Primary Cutaneous Nodular Amyloidosis: Case Report and Review of the Literature
This article has been peer reviewed and approved by Michael Fisher, MD, Professor of Medicine, Albert Einstein College of Medicine. Review date: July 2009.
Mr. Schwendiman and Drs. Beachkofsky, Wisco, Owens, and Hodson report no conflict of interest. The authors report no discussion of off-label use. Dr. Fisher reports no conflict of interest. The staff of CCME of Albert Einstein College of Medicine and Cutis® have no conflicts of interest with commercial interest related directly or indirectly to this educational activity. Mr. Schwendiman is a medical student, Des Moines University College of Osteopathic Medicine and Surgery, Iowa. Dr. Beachkofsky is a transitional intern and Dr. Wisco is a staff dermatologist both from Wilford Hall Medical Center, Lackland Air Force Base, Texas. Dr. Owens was Assistant Program Director and currently is Program Director, San Antonio Uniformed Services Health Education Consortium Dermatology Residency, Texas. Dr. Hodson is a Mohs surgery fellow, Skin Surgery Center, Winston-Salem, North Carolina. The opinions expressed in this article are those of the authors and do not represent the viewpoints of the US Air Force, US Army, or US Department of Defense.

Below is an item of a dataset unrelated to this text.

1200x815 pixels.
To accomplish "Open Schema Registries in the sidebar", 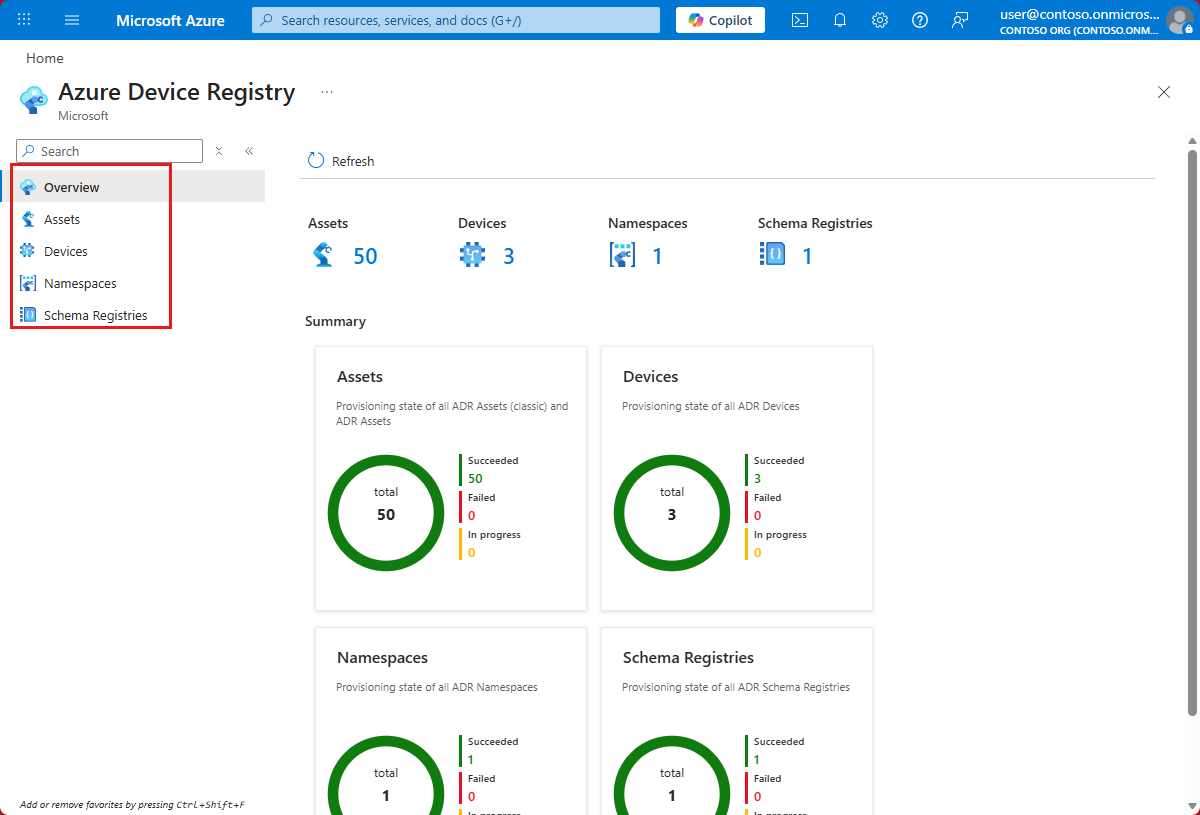I will coord(95,315).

Mark N. Schwendiman, MS-IV; Thomas M. Beachkofsky, MD; Oliver J. Wisco, DO; Nicole M. Owens, MD; Darryl S. Hodson, MD
Primary cutaneous nodular amyloidosis (PCNA) is a rare form of primary cutaneous amyloidosis. It presents as waxy yellow-red nodules that are located preferentially on the lower extremities, face, scalp, and genitals. Recognition of this condition is of particular importance, as primary systemic amyloidosis can have a similar cutaneous presentation. We report a case of PCNA in a 52-year-old woman with systemic lupus erythematosus (SLE) and Sjögren syndrome (SS). We discuss the need to evaluate for systemic disease and provide a concise review of the literature focusing on clinical presentation, disease associations, and management.